O ministro da Fazenda, Dario Durigan, afirmou nesta sexta-feira (18) que o reajuste de 15% no Bolsa Família anunciado pelo governo Lula na quinta-feira (17) não é incompatível com a responsabilidade fiscal de um eventual novo governo do PT.
“Não tem nenhuma incompatibilidade”, afirmou ele em entrevista ao portal UOL. “O que incomoda - e eu falei de preconceito fiscal - é a visão de muita gente de setores do mercado de que governos de extrema direita antidemocráticos são fiscalmente responsáveis e que governos de centro-esquerda, governos democráticos seriam irresponsáveis do ponto de vista fiscal. Isso é uma falácia, que esconde interesses”, continuou, afirmando que o que esses setores defendem, na realidade, é um Estado mínimo.

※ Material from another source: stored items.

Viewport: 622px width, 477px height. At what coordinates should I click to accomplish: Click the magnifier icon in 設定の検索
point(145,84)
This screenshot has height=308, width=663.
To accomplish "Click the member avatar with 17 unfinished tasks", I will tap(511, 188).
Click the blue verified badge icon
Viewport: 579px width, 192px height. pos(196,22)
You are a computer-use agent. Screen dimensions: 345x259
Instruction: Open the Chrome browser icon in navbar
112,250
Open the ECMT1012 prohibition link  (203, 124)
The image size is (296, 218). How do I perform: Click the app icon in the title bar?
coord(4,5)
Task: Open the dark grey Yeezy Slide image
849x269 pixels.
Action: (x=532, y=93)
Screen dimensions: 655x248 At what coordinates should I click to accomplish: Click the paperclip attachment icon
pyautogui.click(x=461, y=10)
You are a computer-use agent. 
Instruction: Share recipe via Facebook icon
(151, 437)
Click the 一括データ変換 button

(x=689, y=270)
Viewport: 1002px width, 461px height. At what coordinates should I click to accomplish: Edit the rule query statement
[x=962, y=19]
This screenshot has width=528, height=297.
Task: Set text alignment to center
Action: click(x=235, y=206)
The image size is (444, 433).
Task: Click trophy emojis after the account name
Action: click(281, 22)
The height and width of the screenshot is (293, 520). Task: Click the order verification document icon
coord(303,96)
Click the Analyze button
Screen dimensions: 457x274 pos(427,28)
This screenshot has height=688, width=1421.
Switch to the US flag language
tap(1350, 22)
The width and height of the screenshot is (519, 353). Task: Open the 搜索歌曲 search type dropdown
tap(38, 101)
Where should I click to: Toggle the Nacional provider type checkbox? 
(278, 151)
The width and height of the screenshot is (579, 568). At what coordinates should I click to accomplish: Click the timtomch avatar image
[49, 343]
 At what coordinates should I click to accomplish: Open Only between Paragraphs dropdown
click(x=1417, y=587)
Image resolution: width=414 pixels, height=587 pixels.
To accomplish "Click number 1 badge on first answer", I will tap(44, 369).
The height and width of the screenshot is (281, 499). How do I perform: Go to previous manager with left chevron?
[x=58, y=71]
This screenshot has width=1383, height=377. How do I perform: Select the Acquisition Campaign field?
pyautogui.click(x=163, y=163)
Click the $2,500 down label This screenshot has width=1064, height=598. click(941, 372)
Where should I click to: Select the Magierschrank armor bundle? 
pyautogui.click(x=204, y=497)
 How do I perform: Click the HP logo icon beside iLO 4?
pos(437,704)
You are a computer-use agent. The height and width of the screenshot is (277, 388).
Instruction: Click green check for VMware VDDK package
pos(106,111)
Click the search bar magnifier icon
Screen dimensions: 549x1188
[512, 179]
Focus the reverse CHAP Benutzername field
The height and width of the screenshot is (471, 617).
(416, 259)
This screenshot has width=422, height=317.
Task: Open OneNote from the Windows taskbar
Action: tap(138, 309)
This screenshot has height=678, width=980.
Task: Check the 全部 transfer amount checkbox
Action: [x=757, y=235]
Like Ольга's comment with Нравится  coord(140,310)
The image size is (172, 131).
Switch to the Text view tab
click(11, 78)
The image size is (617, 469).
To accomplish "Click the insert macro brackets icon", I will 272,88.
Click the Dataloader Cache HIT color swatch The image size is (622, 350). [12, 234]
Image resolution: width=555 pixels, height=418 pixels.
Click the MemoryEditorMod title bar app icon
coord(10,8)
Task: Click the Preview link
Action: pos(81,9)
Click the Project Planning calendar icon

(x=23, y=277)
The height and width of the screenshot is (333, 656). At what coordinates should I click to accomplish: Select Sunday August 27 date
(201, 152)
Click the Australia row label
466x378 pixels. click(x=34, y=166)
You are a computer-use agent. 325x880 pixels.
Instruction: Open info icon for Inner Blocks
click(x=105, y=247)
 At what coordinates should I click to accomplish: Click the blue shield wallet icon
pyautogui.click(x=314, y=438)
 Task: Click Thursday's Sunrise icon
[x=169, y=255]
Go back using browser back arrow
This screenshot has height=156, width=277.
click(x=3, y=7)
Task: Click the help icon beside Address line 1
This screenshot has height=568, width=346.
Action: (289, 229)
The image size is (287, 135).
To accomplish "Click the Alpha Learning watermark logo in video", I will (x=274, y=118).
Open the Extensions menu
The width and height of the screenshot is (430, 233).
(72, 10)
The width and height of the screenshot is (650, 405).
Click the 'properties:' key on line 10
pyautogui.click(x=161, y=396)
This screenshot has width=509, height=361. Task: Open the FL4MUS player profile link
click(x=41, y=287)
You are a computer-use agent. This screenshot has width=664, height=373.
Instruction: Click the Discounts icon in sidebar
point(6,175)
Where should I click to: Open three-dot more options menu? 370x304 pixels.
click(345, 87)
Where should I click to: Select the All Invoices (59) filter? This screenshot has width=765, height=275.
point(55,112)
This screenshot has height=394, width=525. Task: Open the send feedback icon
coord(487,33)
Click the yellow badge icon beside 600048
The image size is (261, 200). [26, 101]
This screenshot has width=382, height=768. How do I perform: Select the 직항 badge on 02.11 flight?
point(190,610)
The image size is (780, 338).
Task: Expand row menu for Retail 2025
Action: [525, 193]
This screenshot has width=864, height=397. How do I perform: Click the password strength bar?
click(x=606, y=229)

“Nós chegamos agora com condição de acomodar [esse aumento no programa social]. Veja, não é um aumento real do Bolsa Família. Nós estamos falando de uma recomposição inflacionária”, disse Durigan. “O Ministério do Desenvolvimento Social já vinha pedindo isso há um tempo, e foi agora que nós conseguimos achar o espaço fiscal para fazer a recomposição orçamentária”, justificou.
O ministro e porta-voz da campanha petista para assuntos econômicos disse que o que foi feito agora é “muito diferente” do que foi feito pelo ex-presidente Jair Bolsonaro (PL) em 2022, quando o programa - então chamado Auxílio Brasil - subiu de R$ 400 para R$ 600 em agosto.